Charles was interesting, at the very least, in his opinions about other people’s property, interesting to Vincent anyway, as there wasn’t any such thing as a thief in the Hub. Vincent found it amusing to no end, how often, something simply stated as an acquirement to Charles, would be considered flat out stolen to another.

Vincent never missed a game when Charles was at the table, and knew every time his friend cheated. He never said a word… it was too funny. It never occurred to Vincent, at the time, that this could make him an accomplice. It just seemed like a funny thing humans did. Most bots were pretty naive though. It came of spending their young lives with very little structure beyond a programmed simulation of life, a simulation that had very little to do with morals and ethics, and more to do with basic physics.

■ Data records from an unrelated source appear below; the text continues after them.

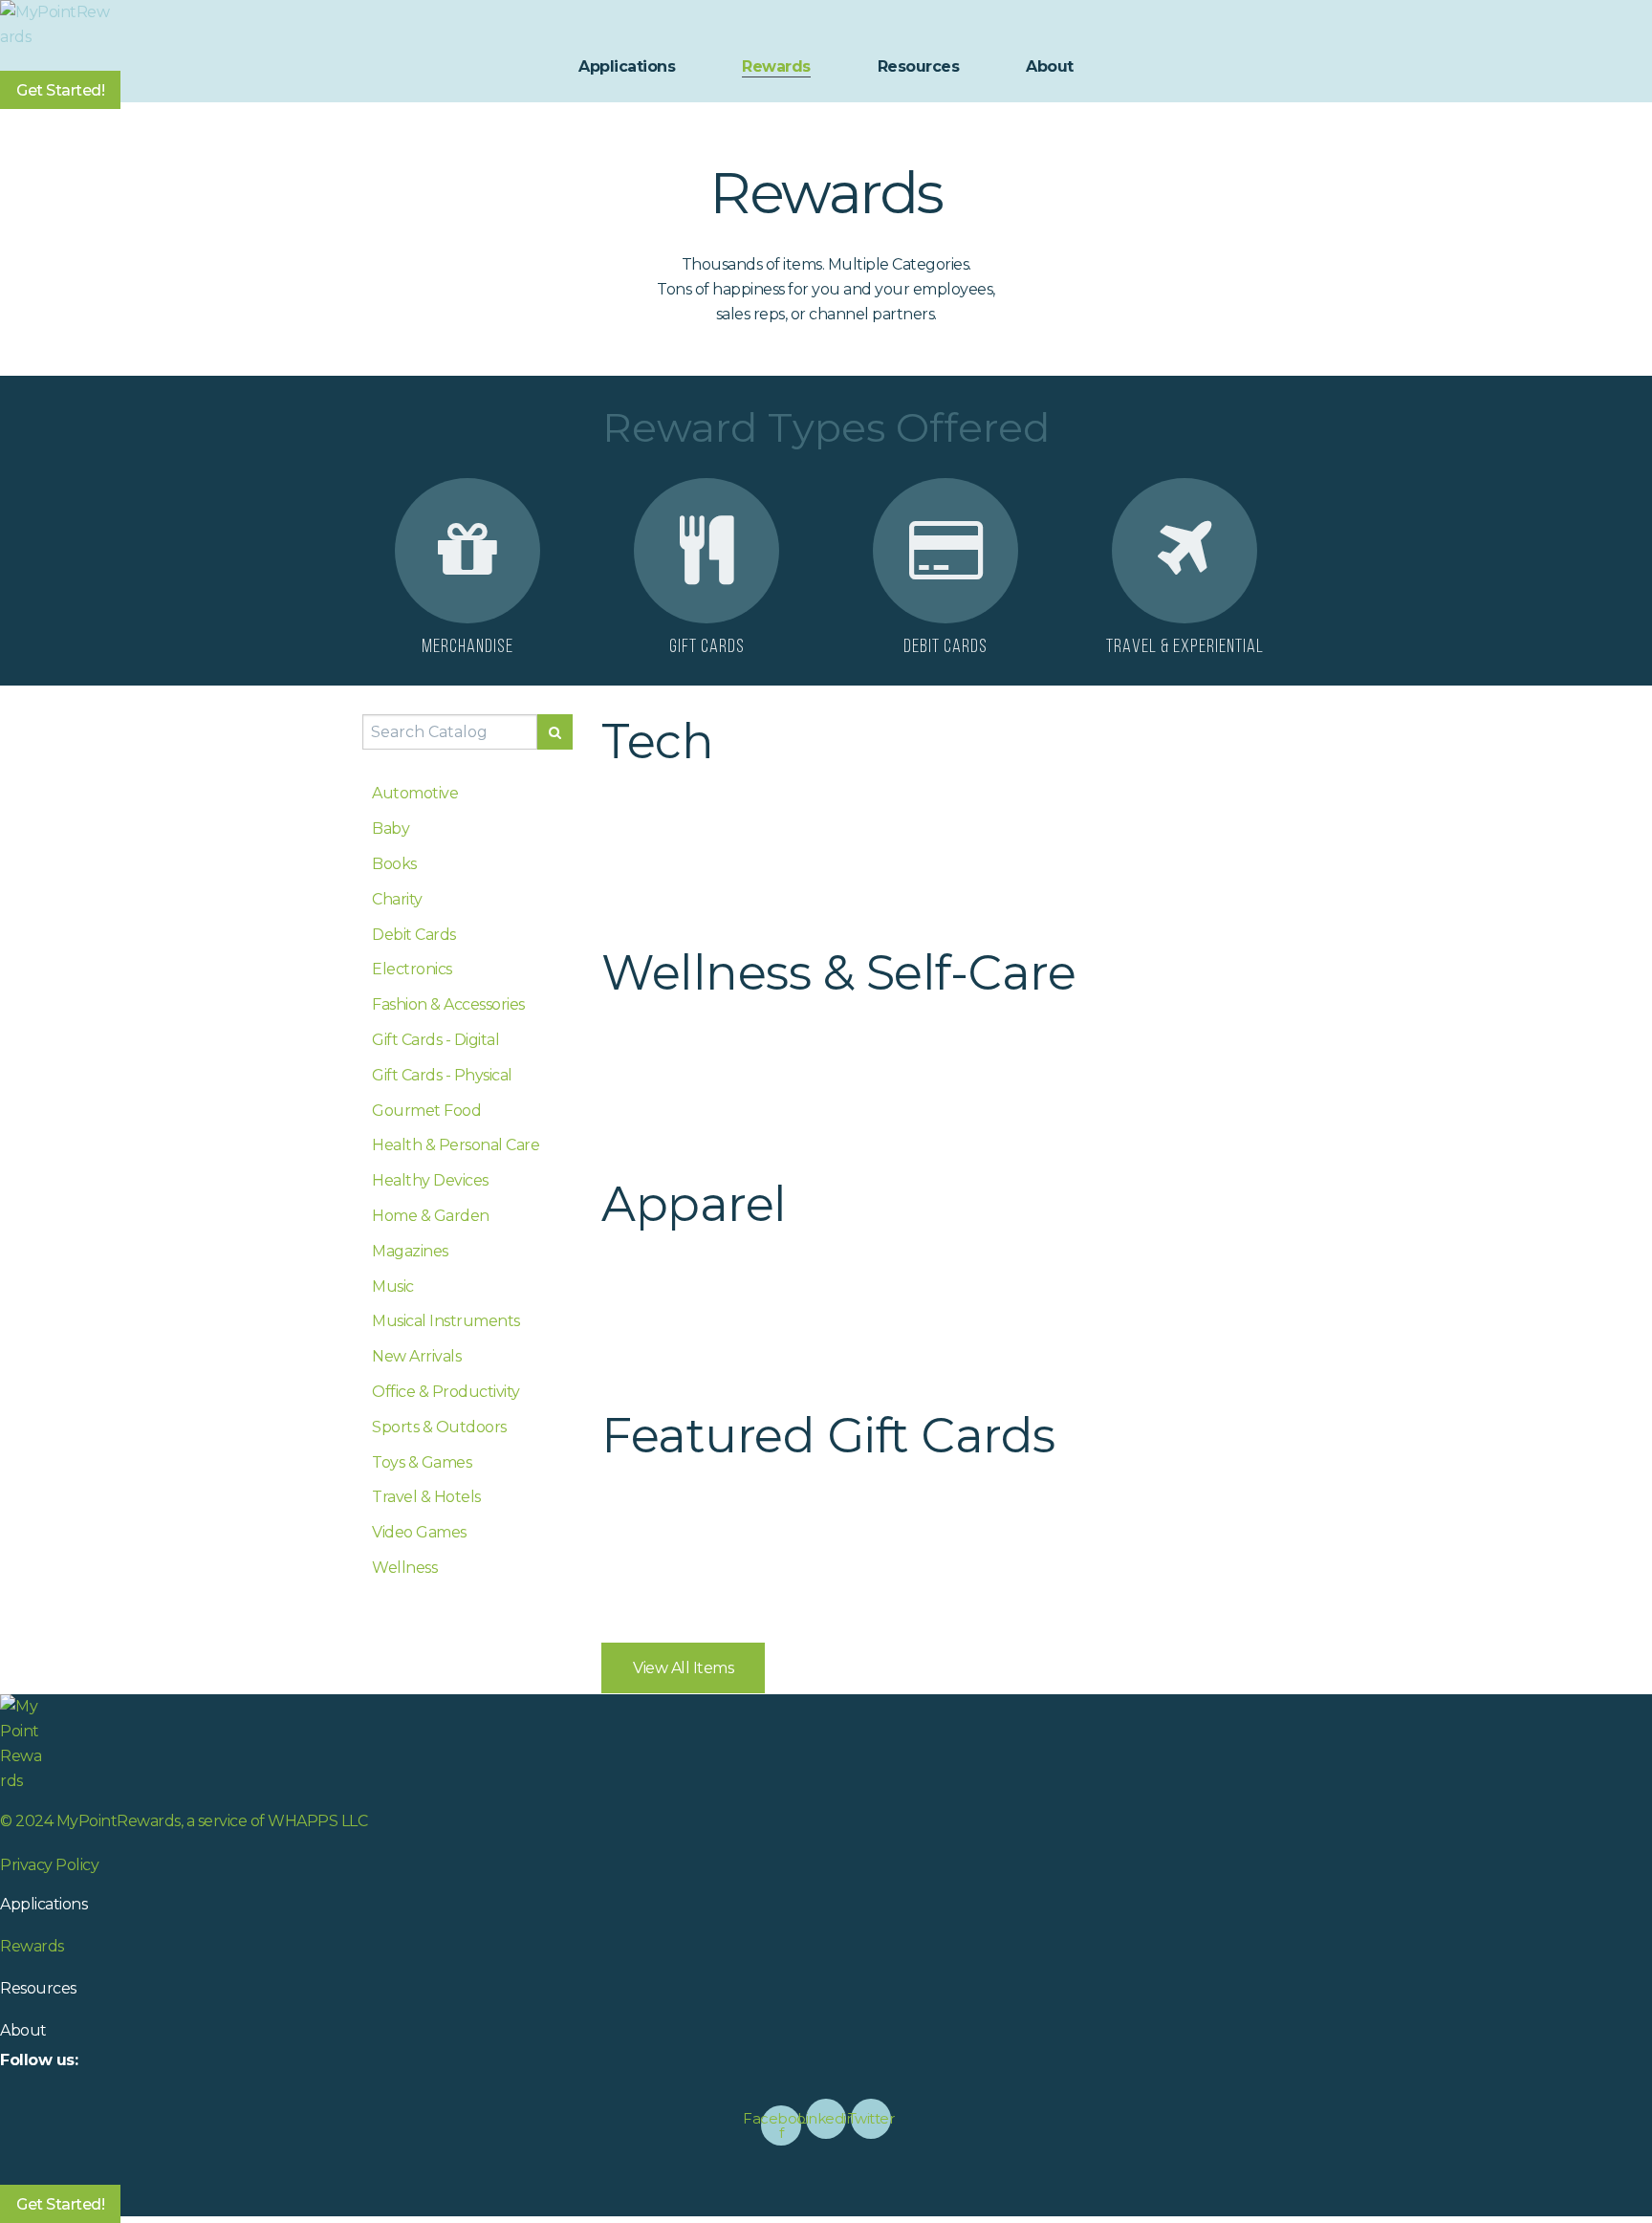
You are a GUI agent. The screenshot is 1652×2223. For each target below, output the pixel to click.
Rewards (776, 66)
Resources (919, 66)
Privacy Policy (49, 1865)
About (1050, 66)
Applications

This naivety was stolen away though, once the pair was caught, and spent time in the brig. The Foreman threatened to send Charles home without pay, which Vincent knew Charles’s wife and two sons could not afford. The foreman even went as far to threaten to crush Vincent’s Data Sphere… which was basically a death sentence for a Bot. This totally changed Vincent’s view of the situation. The Foreman made a mistake that day. Vincent knew exactly how much pressure it would take to crush rocks super heated for a millennium on planets no human could ever set foot on, calculating the pressure involved in crushing a human skull, was child’s play.

It was deemed an accident, and the body was sent home in a bag. Charles helped cover up the truth. If anything, it only strengthened the bond between Vincent and Charles Haul Sr. as they continued their work on the Crucible.